1. Strengthening data quality control: strengthening training and supervision of medical institutions and laboratories, establishing data validation and feedback mechanisms, and improving the accuracy and completeness of case reports and laboratory testing data. 2. Promote the integration of surveillance systems: establish a unified information platform for viral hepatitis surveillance, integrate data resources for disease surveillance, laboratory surveillance and hazard monitoring, and achieve data sharing and connectivity. Multidisciplinary and collaborative research is carried out to synthesize monitoring data and provide a more comprehensive and scientific basis for the development of viral hepatitis prevention and control strategies.

Conclusions

The entire chain of public health interventions for viral hepatitis covers two key areas of prevention and monitoring. Effective prevention strategies such as vaccination, health education and blood safety management can significantly reduce the incidence of viral hepatitis.

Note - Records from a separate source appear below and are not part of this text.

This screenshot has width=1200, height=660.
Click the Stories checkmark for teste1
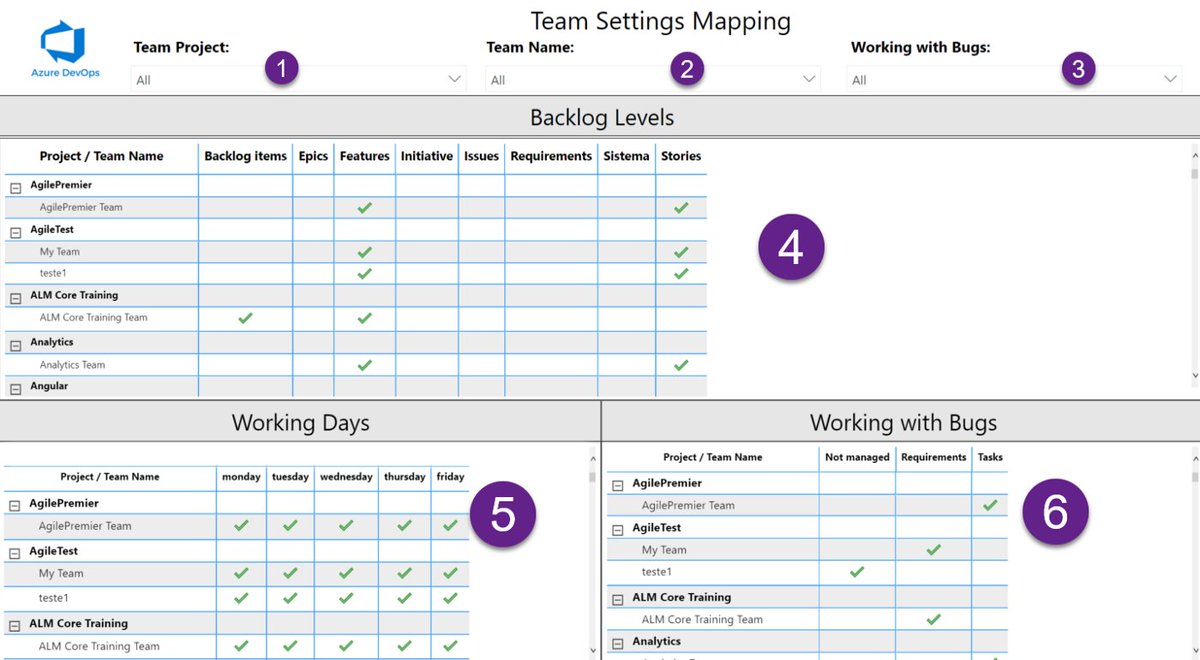(x=681, y=272)

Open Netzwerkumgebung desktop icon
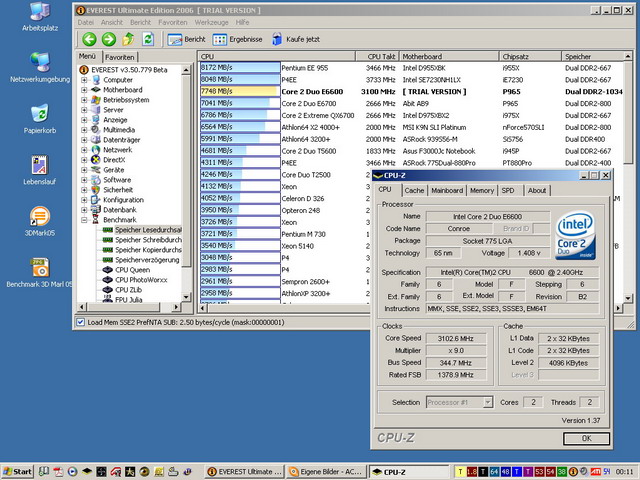40,63
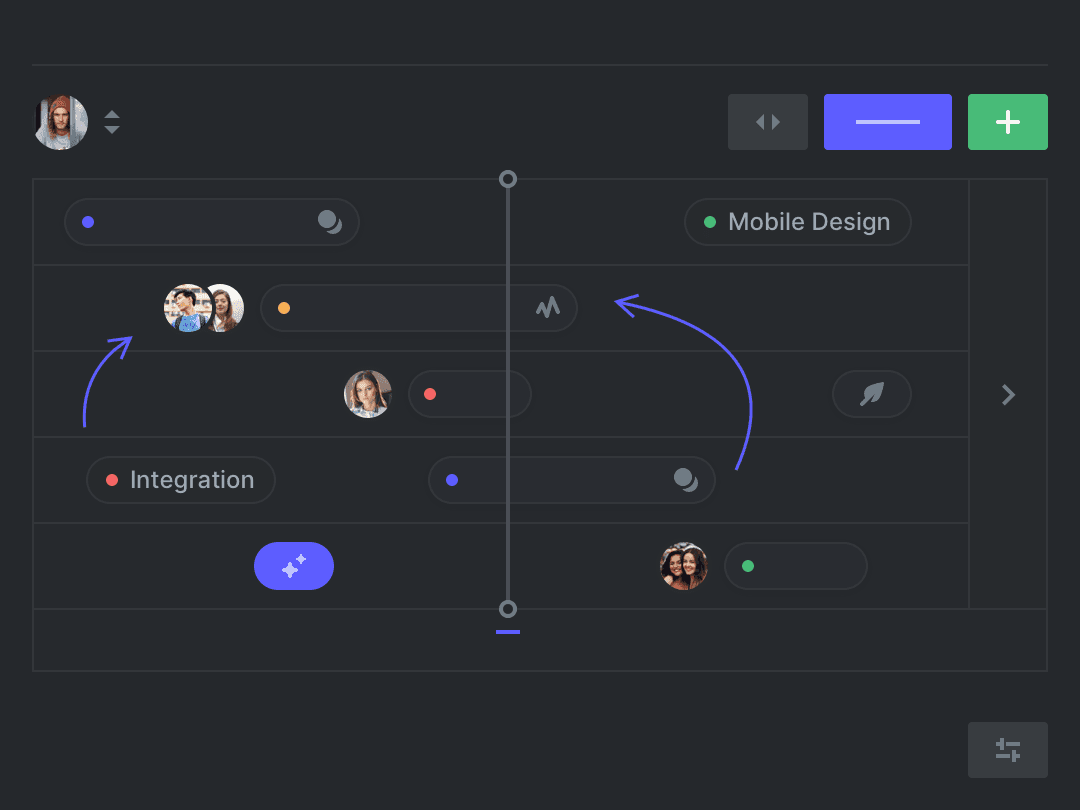Open the filter settings icon at bottom right
Screen dimensions: 1080x810
[1007, 749]
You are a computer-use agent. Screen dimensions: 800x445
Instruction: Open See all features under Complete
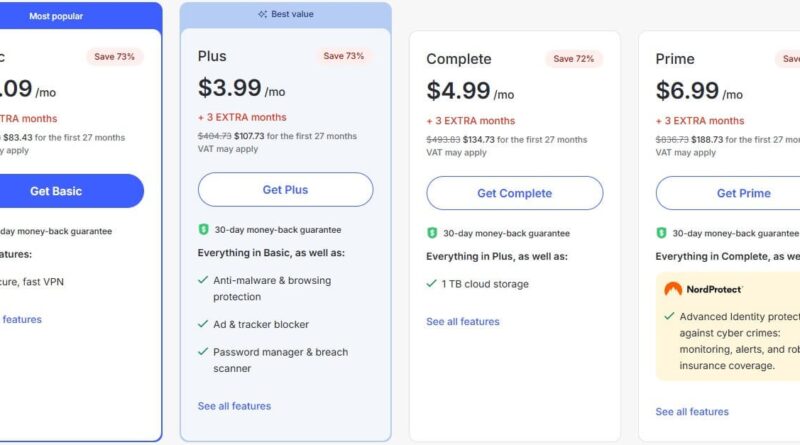[x=463, y=322]
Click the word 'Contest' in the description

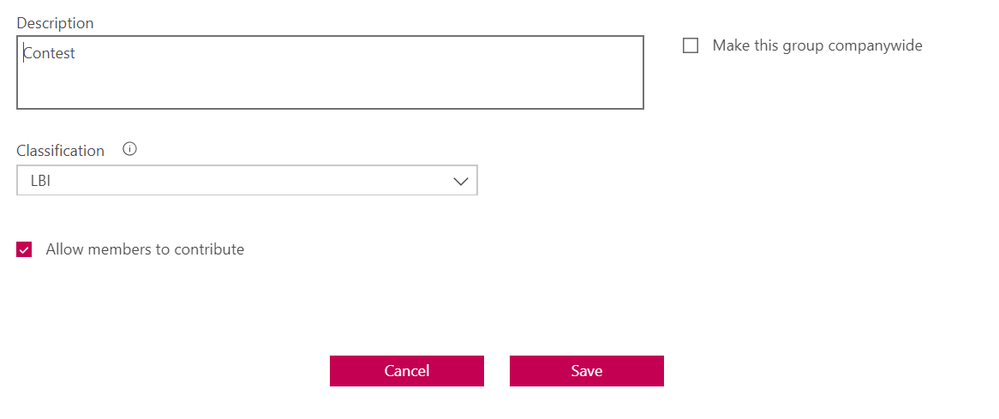click(x=50, y=54)
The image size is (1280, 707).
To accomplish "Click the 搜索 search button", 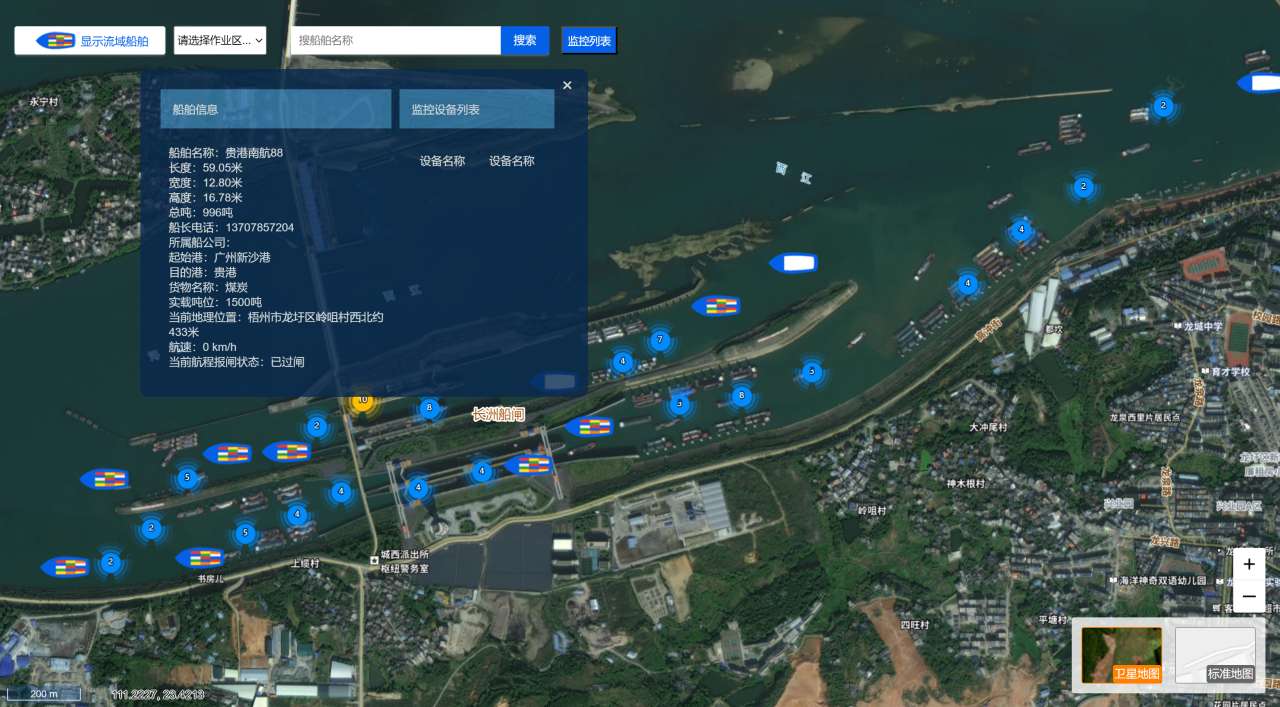I will [525, 41].
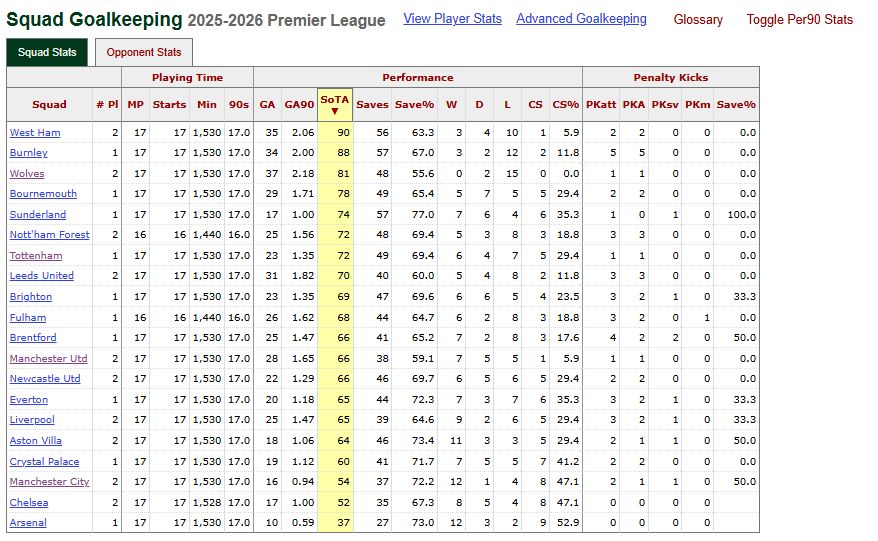Open the Arsenal squad page

click(28, 523)
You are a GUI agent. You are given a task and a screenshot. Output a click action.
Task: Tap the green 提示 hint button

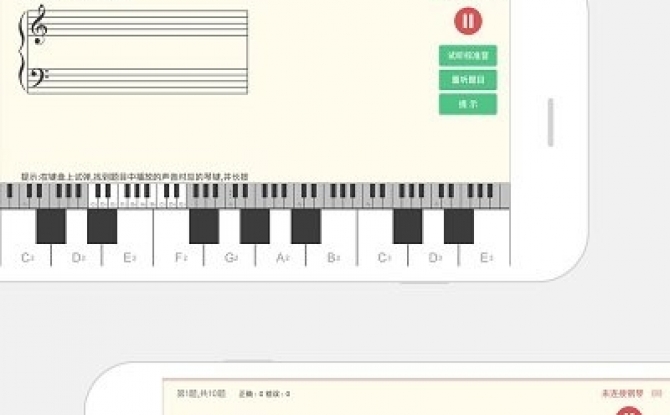(x=468, y=104)
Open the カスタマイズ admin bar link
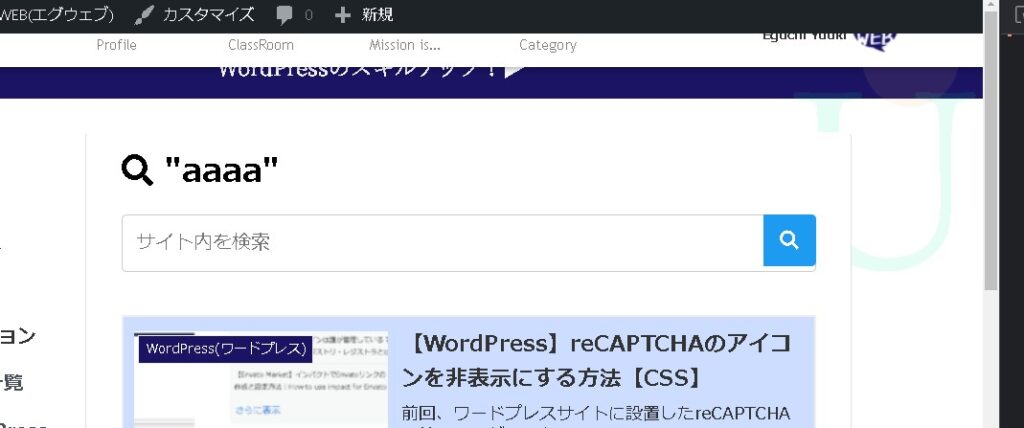Screen dimensions: 1024x428 tap(208, 15)
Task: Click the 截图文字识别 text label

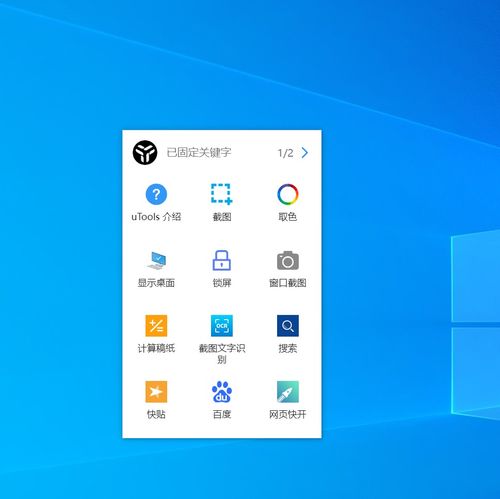Action: tap(222, 354)
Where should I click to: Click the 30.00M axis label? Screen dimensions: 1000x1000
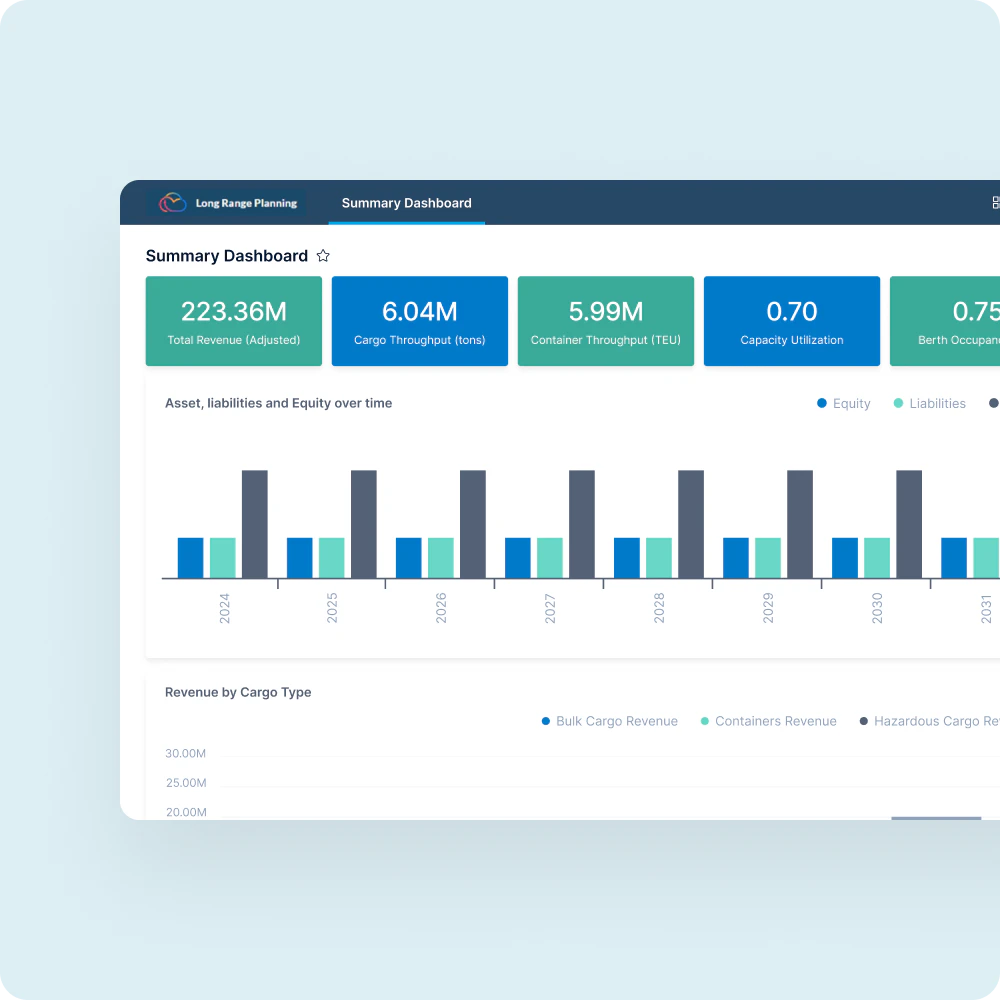coord(185,753)
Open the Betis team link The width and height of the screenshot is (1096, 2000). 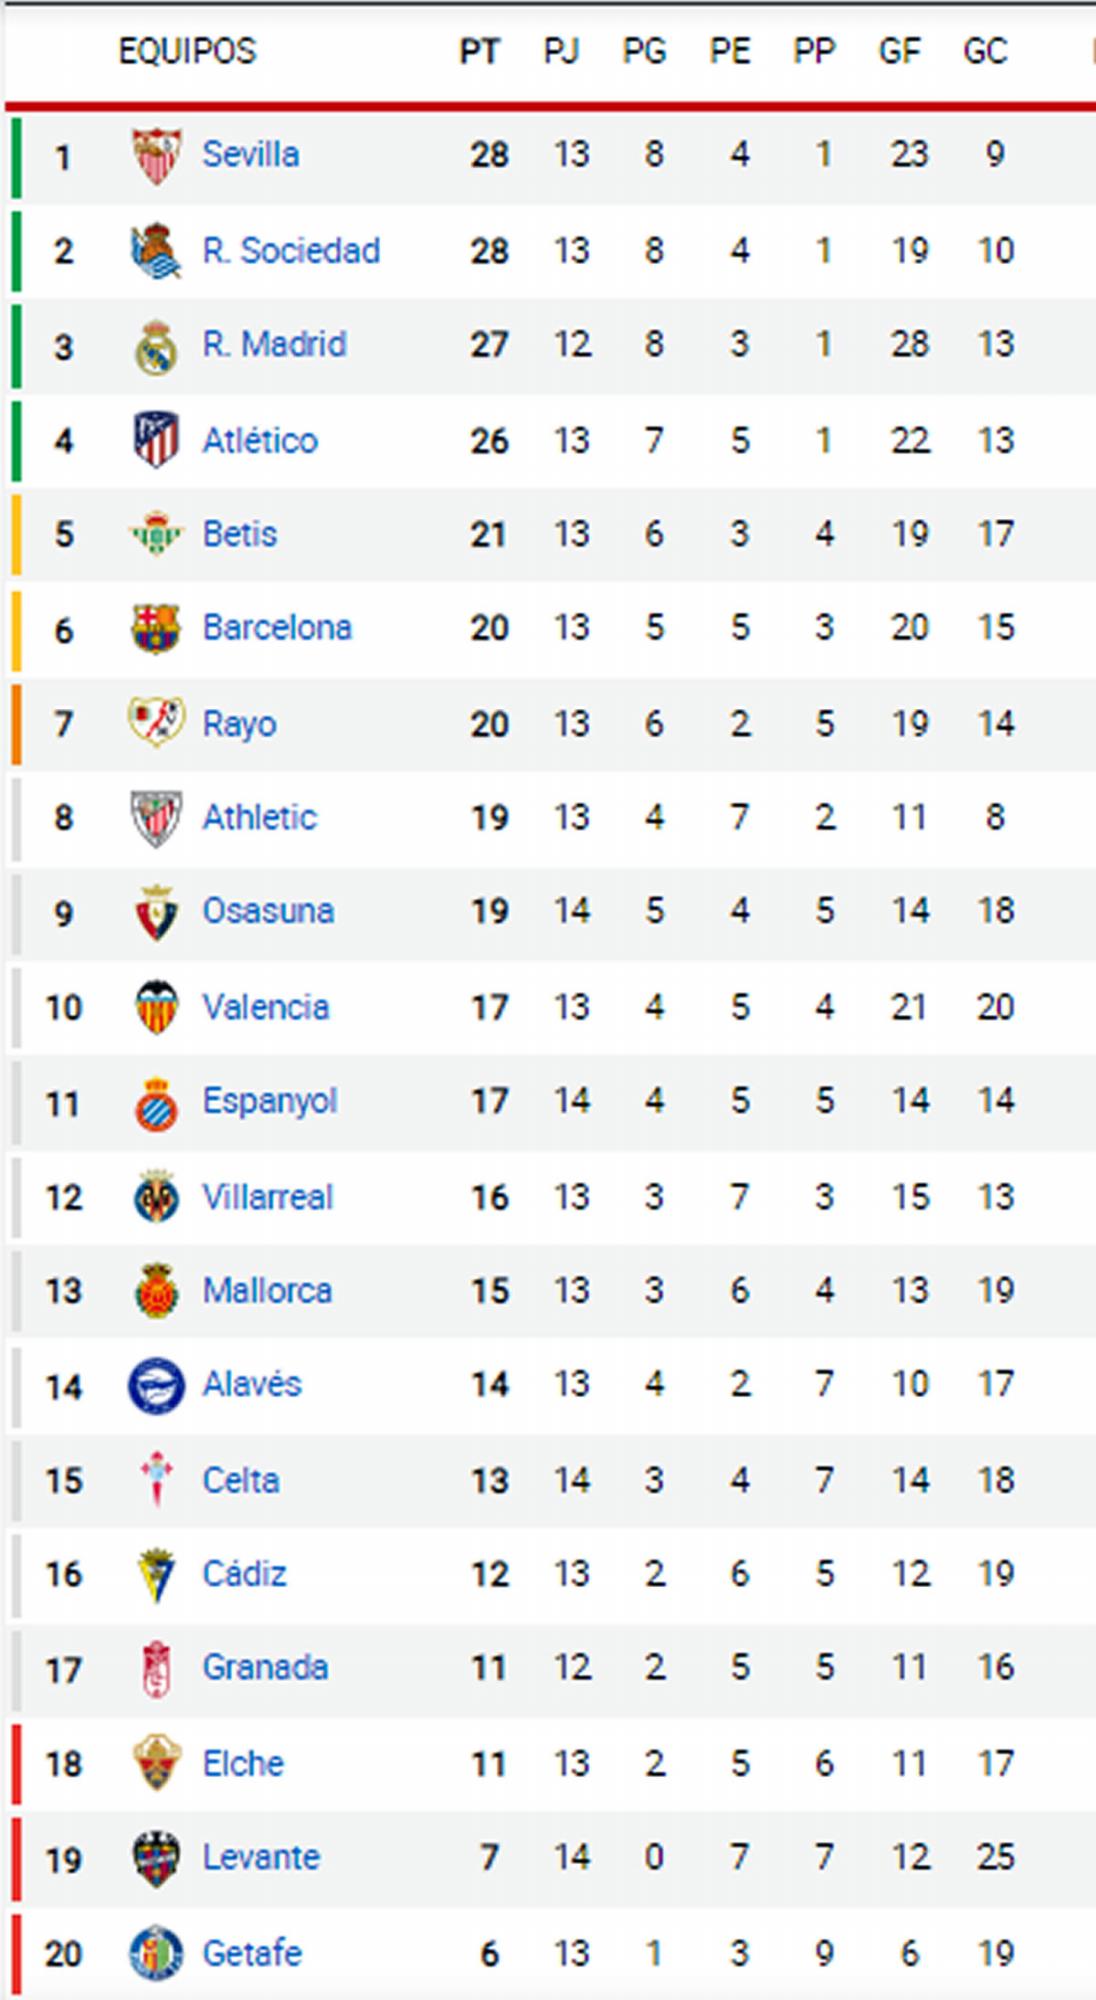click(x=240, y=534)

A well-developed monitoring system, in turn, allows for timely tracking of the epidemic, assessment of the effectiveness of controls and identification of potential problems. Despite the problems and challenges currently faced in the chain-wide interventions, the continuous optimization and refinement of the various components of the response is expected to further increase the level of control of viral hepatitis, reduce the harm to human health caused by viral hepatitis and ultimately achieve the global control goal of viral hepatitis.